[Provided data]
* * * * * * *

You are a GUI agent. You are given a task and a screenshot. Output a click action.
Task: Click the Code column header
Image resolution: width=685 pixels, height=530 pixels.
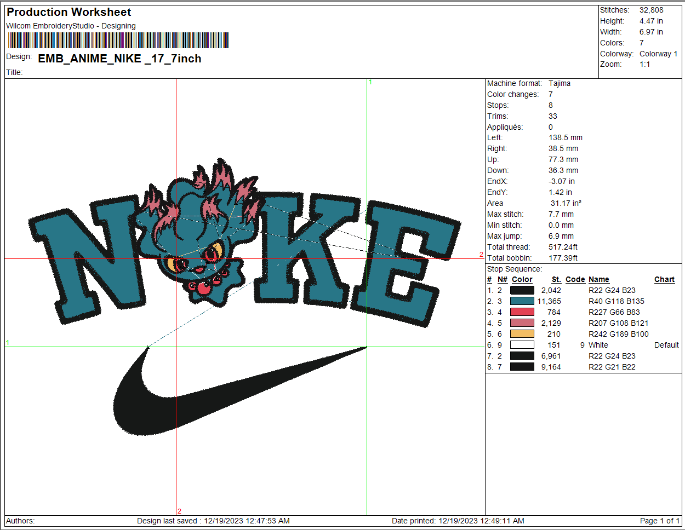pos(575,279)
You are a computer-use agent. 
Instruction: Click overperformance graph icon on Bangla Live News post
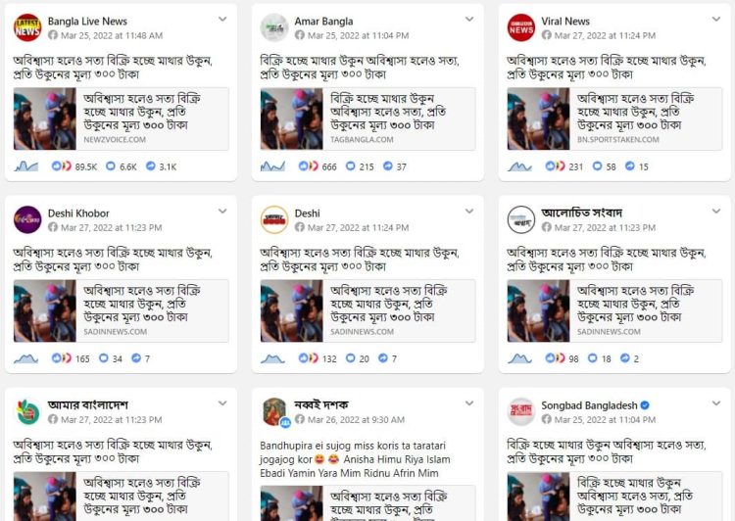click(26, 166)
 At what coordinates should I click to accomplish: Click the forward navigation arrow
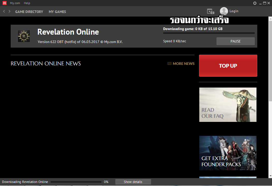pyautogui.click(x=9, y=11)
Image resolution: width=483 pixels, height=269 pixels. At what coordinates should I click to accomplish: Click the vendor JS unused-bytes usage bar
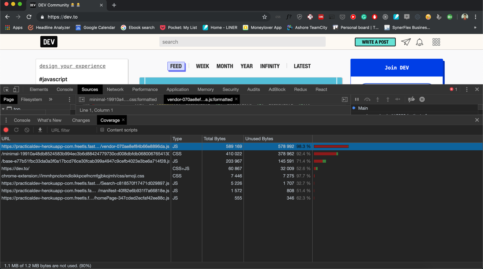pos(331,146)
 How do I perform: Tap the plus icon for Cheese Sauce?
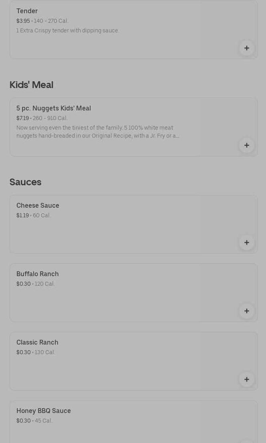pos(246,243)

* * * * * * *

[What the exercise asks]
Rewrite the lines above, changing every "icon" to "button" and leaving everything else unchanged. Leave out the pictures.

[The response]
You are a GUI agent. You are given a task and a screenshot. Output a click action.
Task: Click the Code column header
Image resolution: width=685 pixels, height=530 pixels.
pos(575,279)
You are a computer-use agent. 
Instruction: Click overperformance graph button on Bangla Live News post
click(26, 166)
 At what coordinates should I click to accomplish: Click the forward navigation arrow
pyautogui.click(x=9, y=11)
Image resolution: width=483 pixels, height=269 pixels. At what coordinates should I click to accomplish: Click the vendor JS unused-bytes usage bar
pos(331,146)
 How do I perform: Tap the plus button for Cheese Sauce?
pos(246,243)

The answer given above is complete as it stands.